Halloween lag gerade mal ein paar Tage zurück, da wandelten durch die beschauliche Ruhrgebietsmetropole Bottrop schon wieder Zombies, Schlitzer und andere gruselig anzuschauende Gestalten. Doch die Polizei musste hier niemand verständigen, denn die karnevalesk kostümierten Kreaturen hatten ohnehin nur ein Ziel: den Saalbau im Zentrum der Stadt, in dem vom 4. bis 6. November nun schon zum 9. Mal das „Weekend of Horrors“ stattfand. Das Fan-Treffen ist längst über die Grenzen des Ruhrgebiets hinaus bekannt und populär, es lockt Genre-Aficionados aus Nah und Fern in den Pott. Neben unzähligen Verkaufsständen, an denen man Filmraritäten auf DVD und BluRay, vereinzelt sogar noch auf Laserdisc, entdecken kann, lockt die WoH insbesondere immer durch ihre hochkarätigen Stargäste.

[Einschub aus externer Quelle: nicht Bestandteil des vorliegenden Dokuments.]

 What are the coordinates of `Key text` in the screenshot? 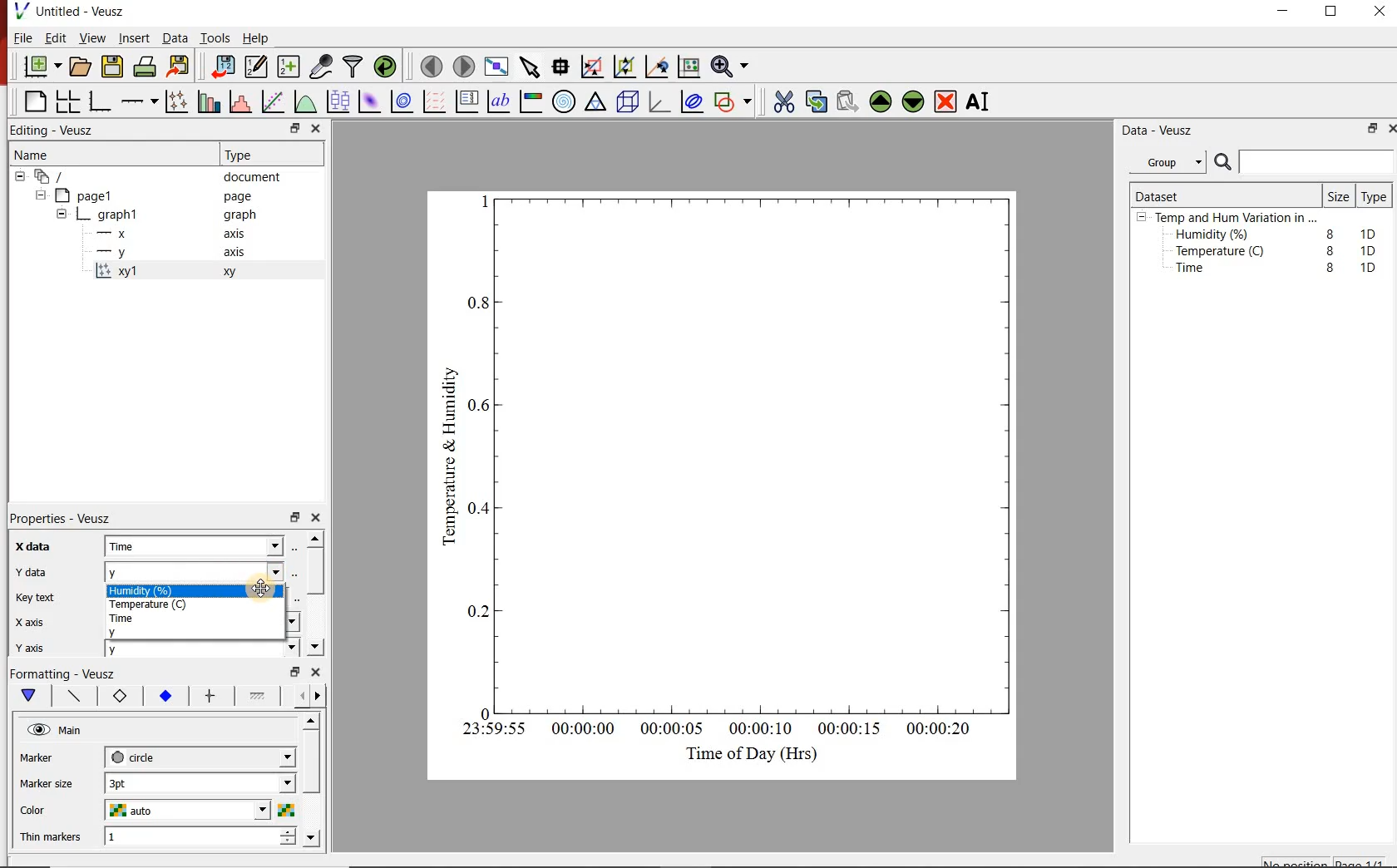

Diese haben sich insbesondere im Genrekino verdient gemacht und stehen für die vielfältigsten Aktivitäten zur Verfügung. Autogramme gibt es meist den ganzen Tag lang und oft auch an allen drei Tagen der Convention, daneben werden die Prominenten auf dem gruselig dekorierten Podium zu ihrer Karriere befragt und stehen auch für Fragen aus dem Publikum zur Verfügung. Wer möchte, kann sich bei den Photo Calls persönlich mit den Stars ablichten lassen und sich so ein weiteres Souvenir mit nach Hause nehmen. In diesem Jahr waren dermaßen viele Gäste anwesend, dass der Hauptraum im Saalbau aufgrund des Besucherandrangs fast aus den Nähten platzte.
Besonders lange Schlangen bildeten sich bei der kleinen „Regan MacNeil“ aus William Friedkins Horrorschocker „Der Exorzist“, der mittlerweile 52-jährigen Linda Blair, die sämtliche Einnahmen aus ihren Autogrammverkäufen ihrer Tierhilfsorganisation „WorldHeart Foundation“ zur Verfügung stellte. Aber auch die italienische Schönheit Asia Argento, Star in „xXx“ oder „Land of the Dead“ und Tochter der Regie-Ikone Dario Argento, war eine der Hauptattraktionen des Wochenendes. Der Wermutstropfen, dass ausgerechnet Top Act Malcolm McDowell („Uhrwerk Orange“) aufgrund von Dreharbeiten kurzfristig absagen musste, wurde mehr als zufrieden stellend durch einen Top-Ersatzmann relativiert: Innerhalb nur weniger Tage war es den Veranstaltern gelungen, anstelle McDowells den Amerikaner Ray Wise („Twin Peaks“, „RoboCop“, „24“) zu engagieren, der mit sichtlicher Freude gut gelaunt in die Bresche sprang.